Em três lugares os sacerdotes vigiavam no Templo: na Câmara de Avtinas, na Câmara da Faísca, e na Câmara da Fogueira. E os levitas, em vinte e um lugares: cinco, nos cinco portões do Monte do Templo; quatro, em suas quatro esquinas, por dentro; cinco, nos cinco portões do átrio; quatro, em suas quatro esquinas, por fora; e um, na câmara da oferenda; e um, na câmara da cortina; e um, atrás do lugar do propiciatório.
Abre-se assim o tratado descrevendo os postos fixos de vigia no Segundo Templo — três para os sacerdotes, todos em câmaras cobertas dentro do recinto sagrado, e vinte e um para os levitas, distribuídos pelos portões e ângulos do Monte do Templo e do átrio, além de três pontos junto ao Santo dos Santos. A soma de vinte e quatro postos ecoa a divisão de vinte e quatro turnos sacerdotais e levíticos descrita em Divrei HaYamim.
Rambam explica que o número dos turnos que vigiavam todo o Templo era vinte e quatro turnos, apoiando-se no que está dito em Divrei HaYamim (I 26): “A leste, os levitas, seis; ao norte, por dia, quatro; ao sul, por dia, quatro; e aos depósitos, dois e dois; ao Parbar, a oeste, quatro à estrada, e dois ao Parbar” — eis aqui vinte e quatro turnos. Ainda que o versículo os chame todos de levitas, três deles eram sacerdotes, como já se antecipou: os sacerdotes também são chamados levitas em muitos lugares, como está dito “e os sacerdotes, os levitas, filhos de Tzadok”, e assim se explica no Talmud. E assim se explica “ao Parbar” — segundo quem diz que é como “para fora”, isto é, que o turno ficava fora do muro do átrio, como se explicou aqui; e a razão, como já se explicou, é que não é permitido sentar-se dentro do átrio, e eles não podiam ficar de pé a noite toda — por isso o turno ficava do lado de fora, para que pudessem sentar-se.
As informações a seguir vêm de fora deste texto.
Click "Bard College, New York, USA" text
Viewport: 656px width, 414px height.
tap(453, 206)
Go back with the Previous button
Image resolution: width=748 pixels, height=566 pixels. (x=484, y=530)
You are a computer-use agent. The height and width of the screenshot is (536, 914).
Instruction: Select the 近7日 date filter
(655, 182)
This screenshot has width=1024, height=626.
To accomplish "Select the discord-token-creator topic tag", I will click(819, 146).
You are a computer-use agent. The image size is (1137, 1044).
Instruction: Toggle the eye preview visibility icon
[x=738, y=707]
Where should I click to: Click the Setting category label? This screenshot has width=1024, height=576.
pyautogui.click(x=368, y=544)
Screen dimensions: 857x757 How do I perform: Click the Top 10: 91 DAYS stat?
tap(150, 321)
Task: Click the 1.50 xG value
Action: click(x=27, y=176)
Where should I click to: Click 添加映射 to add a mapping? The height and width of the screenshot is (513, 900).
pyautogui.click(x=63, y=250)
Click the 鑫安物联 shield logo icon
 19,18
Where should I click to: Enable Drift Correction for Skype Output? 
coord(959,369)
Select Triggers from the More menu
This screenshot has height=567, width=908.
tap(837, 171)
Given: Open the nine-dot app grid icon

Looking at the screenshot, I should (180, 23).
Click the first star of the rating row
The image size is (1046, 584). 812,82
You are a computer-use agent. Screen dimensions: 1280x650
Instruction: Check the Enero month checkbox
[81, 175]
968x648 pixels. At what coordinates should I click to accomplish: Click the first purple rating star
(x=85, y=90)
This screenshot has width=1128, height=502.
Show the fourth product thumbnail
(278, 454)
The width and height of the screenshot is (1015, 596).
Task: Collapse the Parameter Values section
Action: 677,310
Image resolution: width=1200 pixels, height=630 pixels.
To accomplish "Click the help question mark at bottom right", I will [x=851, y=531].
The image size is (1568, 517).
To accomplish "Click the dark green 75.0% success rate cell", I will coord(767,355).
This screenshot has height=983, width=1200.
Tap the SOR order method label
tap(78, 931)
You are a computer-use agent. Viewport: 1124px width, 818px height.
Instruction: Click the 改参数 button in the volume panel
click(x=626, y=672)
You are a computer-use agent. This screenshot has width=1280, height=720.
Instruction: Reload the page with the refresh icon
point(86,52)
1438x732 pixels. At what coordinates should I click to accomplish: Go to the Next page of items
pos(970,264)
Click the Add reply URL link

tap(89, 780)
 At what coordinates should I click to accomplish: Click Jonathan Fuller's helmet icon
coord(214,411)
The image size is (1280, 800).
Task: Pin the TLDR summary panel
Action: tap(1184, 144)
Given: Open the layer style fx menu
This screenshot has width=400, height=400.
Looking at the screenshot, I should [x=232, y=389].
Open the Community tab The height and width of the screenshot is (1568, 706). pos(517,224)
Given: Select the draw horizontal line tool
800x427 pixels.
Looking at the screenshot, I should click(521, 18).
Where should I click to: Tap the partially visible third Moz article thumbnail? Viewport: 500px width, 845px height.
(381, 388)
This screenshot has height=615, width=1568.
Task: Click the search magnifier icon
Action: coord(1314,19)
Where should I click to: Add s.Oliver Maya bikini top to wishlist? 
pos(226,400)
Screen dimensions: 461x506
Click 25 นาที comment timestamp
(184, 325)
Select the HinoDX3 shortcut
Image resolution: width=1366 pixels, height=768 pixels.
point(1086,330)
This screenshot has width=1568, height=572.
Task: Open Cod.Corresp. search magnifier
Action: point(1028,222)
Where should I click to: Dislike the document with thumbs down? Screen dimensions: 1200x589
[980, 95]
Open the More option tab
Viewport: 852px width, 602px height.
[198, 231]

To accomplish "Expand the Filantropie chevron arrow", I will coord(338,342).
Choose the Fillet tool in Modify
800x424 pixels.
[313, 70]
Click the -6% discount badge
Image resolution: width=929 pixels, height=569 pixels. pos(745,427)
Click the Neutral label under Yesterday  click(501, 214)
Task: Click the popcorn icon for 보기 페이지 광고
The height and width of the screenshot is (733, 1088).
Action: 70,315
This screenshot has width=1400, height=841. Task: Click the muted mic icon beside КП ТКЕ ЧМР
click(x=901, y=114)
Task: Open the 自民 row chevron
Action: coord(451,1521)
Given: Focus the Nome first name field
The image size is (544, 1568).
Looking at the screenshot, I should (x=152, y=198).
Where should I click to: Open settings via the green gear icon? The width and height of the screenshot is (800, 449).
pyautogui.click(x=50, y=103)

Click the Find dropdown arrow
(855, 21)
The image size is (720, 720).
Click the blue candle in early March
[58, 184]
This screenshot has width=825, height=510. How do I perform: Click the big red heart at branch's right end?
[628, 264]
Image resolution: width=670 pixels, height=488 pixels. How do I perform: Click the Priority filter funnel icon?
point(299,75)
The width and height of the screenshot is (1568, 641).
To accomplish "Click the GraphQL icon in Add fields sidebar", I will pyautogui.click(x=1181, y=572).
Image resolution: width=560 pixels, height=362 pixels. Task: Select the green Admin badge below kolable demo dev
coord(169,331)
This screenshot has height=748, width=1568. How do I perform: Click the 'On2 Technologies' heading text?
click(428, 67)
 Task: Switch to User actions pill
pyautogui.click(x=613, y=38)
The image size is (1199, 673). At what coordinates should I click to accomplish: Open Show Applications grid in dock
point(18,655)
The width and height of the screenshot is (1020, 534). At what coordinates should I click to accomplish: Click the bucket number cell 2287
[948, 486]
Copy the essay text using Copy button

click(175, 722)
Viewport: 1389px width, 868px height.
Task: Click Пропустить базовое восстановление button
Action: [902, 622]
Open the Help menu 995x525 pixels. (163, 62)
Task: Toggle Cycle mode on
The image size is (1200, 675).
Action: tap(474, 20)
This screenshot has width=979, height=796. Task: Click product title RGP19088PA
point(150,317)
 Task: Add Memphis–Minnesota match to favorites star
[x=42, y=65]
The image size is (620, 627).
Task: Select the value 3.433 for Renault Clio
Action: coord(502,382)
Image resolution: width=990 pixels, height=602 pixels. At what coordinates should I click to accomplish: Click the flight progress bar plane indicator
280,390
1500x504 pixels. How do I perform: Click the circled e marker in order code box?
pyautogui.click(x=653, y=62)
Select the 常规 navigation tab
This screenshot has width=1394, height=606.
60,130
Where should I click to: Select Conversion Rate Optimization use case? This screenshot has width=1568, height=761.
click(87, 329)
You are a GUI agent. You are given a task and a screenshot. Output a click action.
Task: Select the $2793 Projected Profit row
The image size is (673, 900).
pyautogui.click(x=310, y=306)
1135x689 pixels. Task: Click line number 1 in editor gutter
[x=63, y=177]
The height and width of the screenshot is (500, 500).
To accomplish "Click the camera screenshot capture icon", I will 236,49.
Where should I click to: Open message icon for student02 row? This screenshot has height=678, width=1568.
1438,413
E o que se diz aqui, “cinco portões do átrio”, é segundo a opinião do primeiro tanna, pois há, entre os tannaim, quem diga que havia cinco portões no átrio — e é quem fala aqui — e há quem diga sete, que é a opinião da maioria, e há quem diga treze, como se explica em Shekalim e como se explicará no segundo capítulo deste tratado; e, segundo os Sábios, o turno ficava sobre cinco dos sete portões.
Bartenura explica: “em três lugares os sacerdotes vigiavam” — não por medo de assaltantes ou ladrões, mas porque é honra e grandeza para a Casa que ela não fique sem guardas, e o preceito dessa guarda vale a noite toda. E esses três lugares onde os sacerdotes vigiavam correspondem ao que está escrito na Torá (Bamidbar 3): “e os que acampam diante do Tabernáculo, ao oriente [...] guardam a guarda [...]” — alusão a três turnos em três lugares. E assim como no Tabernáculo Aharon e seus dois filhos vigiavam em três lugares, também na Casa eterna assim foi.
“Câmara de Avtinas e Câmara da Faísca” — dois andares superiores construídos ao lado dos portões do átrio. Já a Câmara da Fogueira não tinha andar superior, mas uma abóbada feita ao nível do chão — assim se explica no início de Massechet Tamid.
“E os levitas, em vinte e um lugares” — pois em vinte e quatro lugares era necessário vigiar o Templo, como está escrito em Divrei HaYamim: “A leste, os levitas, seis; ao norte, por dia, quatro; ao sul, por dia, quatro; e aos depósitos, dois e dois; ao Parbar, a oeste, quatro à estrada, dois ao Parbar” — eis aqui vinte e quatro turnos, três dos quais eram dos sacerdotes, como se disse no início, e vinte e um dos levitas. E ainda que o versículo diga apenas “levitas”, os sacerdotes também são chamados levitas, como está escrito (Yechezkel 44): “e os sacerdotes, os levitas, filhos de Tzadok”.
“Cinco” — guardas, nos cinco portões do Monte do Templo. “E quatro” — outros guardas, em suas quatro esquinas. “Por dentro” — do lado interno do muro do Monte do Templo. “Nos cinco portões do átrio” — este tanna entende que havia apenas cinco portões no átrio; e mesmo segundo quem diz adiante que havia sete, todos concordam que havia guarda apenas em cinco.
“Em suas quatro esquinas, por fora” — porque não é permitido sentar-se no átrio senão aos reis da casa de David, e não era possível ao guarda vigiar de pé a noite inteira; por isso os guardas ficavam nas esquinas do átrio, e da mesma forma os guardas dos portões do átrio vigiavam por fora, para que lhes fosse permitido sentar-se. E apoiaram isso no versículo, pois está escrito “dois ao Parbar” — “para o lado de fora”, isto é, fora do muro do átrio.